Selective erosion of clay,organic carbon and total nitrogen in grazed semiarid rangelands of northeastern Patagonia,Argentina

In arid and semiarid rangelands, soil erosion has been widely considered an important soil degradation process and one of the main factors responsible for declining soil fertility. In this study, we determined the sediment production and the enrichment ratios of clay, organic C, and total N by using rainfall simulations on runoff plots (0.60 × 1.67 m) in three plant communities of northeastern Patagonia: grass (GS), degraded grass with scattered shrubs (DGS), and degraded shrub steppes (DSS). Our results clearly indicate that spatial variability in soil loss rate and enrichment process exists as a result of the local differences in both plant composition and soil surface characteristics.
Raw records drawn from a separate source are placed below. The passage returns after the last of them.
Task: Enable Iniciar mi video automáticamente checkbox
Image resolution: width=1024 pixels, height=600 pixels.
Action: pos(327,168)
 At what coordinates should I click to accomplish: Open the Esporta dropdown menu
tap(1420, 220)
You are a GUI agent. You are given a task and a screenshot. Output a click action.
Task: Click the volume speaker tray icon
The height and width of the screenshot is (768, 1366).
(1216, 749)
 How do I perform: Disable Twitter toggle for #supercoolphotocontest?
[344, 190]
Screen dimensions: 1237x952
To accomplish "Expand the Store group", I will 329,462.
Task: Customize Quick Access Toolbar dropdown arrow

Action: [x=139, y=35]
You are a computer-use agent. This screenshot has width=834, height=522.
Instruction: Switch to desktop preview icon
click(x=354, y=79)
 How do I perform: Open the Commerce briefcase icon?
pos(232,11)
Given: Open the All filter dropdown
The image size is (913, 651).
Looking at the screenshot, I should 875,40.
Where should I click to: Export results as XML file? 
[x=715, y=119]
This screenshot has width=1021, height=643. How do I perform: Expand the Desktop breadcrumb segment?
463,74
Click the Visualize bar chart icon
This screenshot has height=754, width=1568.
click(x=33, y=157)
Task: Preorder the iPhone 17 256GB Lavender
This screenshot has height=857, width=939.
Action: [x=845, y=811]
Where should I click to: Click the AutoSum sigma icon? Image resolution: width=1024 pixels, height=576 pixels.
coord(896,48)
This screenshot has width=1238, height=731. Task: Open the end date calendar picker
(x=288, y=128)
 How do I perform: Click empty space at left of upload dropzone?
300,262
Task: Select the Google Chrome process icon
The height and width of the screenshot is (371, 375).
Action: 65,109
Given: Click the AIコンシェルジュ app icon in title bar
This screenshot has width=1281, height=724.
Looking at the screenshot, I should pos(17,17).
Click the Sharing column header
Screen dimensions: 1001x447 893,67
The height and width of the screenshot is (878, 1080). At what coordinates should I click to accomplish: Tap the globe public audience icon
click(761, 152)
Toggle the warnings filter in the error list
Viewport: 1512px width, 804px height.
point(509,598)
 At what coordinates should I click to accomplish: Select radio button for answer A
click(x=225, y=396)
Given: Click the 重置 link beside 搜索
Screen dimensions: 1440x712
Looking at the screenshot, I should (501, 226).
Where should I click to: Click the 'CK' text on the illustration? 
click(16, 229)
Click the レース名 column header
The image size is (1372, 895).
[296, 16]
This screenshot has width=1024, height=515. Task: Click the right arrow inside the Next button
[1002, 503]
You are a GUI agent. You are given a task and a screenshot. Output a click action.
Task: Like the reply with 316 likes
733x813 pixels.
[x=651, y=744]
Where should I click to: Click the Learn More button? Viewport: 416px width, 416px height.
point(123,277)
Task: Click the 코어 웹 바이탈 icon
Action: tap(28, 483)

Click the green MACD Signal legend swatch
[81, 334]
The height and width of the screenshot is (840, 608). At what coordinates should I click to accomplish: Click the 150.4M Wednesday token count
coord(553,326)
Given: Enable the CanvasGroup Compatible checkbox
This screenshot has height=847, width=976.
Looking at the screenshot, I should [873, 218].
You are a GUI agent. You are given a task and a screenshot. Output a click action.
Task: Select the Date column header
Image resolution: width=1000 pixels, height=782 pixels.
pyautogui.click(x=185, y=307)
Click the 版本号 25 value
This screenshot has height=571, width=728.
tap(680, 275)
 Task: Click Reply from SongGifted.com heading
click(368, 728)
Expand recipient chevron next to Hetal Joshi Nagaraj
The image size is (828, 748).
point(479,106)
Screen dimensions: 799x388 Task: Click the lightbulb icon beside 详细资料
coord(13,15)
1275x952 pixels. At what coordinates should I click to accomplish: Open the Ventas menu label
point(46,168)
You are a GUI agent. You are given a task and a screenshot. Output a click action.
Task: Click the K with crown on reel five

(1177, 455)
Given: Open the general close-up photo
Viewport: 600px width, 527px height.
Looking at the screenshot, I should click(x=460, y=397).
Sediment production was significantly lower in the GS (14.2 g m⁻²) compared with the DGS and DSS (38.2 and 51.5 g m⁻², respectively). In the GS, the enrichment ratio of clay was significantly greater (3.9) and enrichment ratio of organic C was lower (3.1) than in the DGS and the DSS, though differences in enrichment ratios of total N were not significant. The high rate of soil loss and nutrients through overland-flow may limit the opportunities that promote the pathway from DGS back to GS community, favoring the dominance of shrubs.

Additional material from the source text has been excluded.